WRITTEN EXERCISE >> In the passage about the Clippers, who was Olshey talking with hours before tipoff of Game 1?
[START EXCERPTED PASSAGE]
What stayed with him on that wild comeback was the way that every one of these Clippers did the job they were asked to do. When they were losing a lot of games last month, everyone tried to do too much. They went outside of themselves.

"Now, Reggie [Evans] is rebounding his face off and Kenyon [Martin] is defending and [Eric] Bledsoe is pushing the ball and stopping dribble penetration and Nick Young is making shots," Olshey said. "Vinny went with the energy guys, and, hey, it's not always going to be strategic or fundamentally sound, but those guys are going to play for you. But Chris was policing everyone. He made them stay in their lanes, made them do what they do well. And we kept coming."

Across the final days of the season, the Clippers lost an opportunity to secure home court. They had to travel to Memphis for Game 1 on Sunday, and hours before tipoff Olshey was talking with team president Andy Roeser, telling him that maybe it wasn't the worst thing in the world that this lineup with three starters making playoff debuts would begin away from home. When Game 1 was over, Olshey was sure of it.
[END EXCERPTED PASSAGE]
[START GIVEN DATA]
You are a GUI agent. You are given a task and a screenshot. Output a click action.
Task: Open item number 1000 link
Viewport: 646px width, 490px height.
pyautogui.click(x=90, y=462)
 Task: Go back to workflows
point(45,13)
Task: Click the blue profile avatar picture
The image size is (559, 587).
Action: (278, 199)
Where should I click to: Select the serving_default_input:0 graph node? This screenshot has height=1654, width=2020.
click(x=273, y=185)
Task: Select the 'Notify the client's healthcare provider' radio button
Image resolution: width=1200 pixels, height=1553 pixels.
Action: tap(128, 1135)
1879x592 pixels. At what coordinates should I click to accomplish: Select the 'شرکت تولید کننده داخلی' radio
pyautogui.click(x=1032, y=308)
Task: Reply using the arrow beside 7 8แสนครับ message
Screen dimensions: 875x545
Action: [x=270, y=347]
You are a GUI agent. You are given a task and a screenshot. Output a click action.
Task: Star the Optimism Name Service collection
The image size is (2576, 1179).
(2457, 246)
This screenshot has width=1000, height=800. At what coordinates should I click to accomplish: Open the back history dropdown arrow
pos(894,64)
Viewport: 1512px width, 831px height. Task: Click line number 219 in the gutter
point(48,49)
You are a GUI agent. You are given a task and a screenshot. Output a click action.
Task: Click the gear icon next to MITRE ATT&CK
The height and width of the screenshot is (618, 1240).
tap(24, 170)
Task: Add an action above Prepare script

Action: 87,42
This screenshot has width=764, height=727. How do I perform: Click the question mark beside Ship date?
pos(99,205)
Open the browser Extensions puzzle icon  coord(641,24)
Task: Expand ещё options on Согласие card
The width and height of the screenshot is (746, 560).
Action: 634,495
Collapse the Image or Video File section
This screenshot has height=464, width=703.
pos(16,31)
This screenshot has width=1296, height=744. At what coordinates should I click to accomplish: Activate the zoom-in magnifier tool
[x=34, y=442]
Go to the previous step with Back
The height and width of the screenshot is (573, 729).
[END GIVEN DATA]
RESPONSE BELOW >> Team president Andy Roeser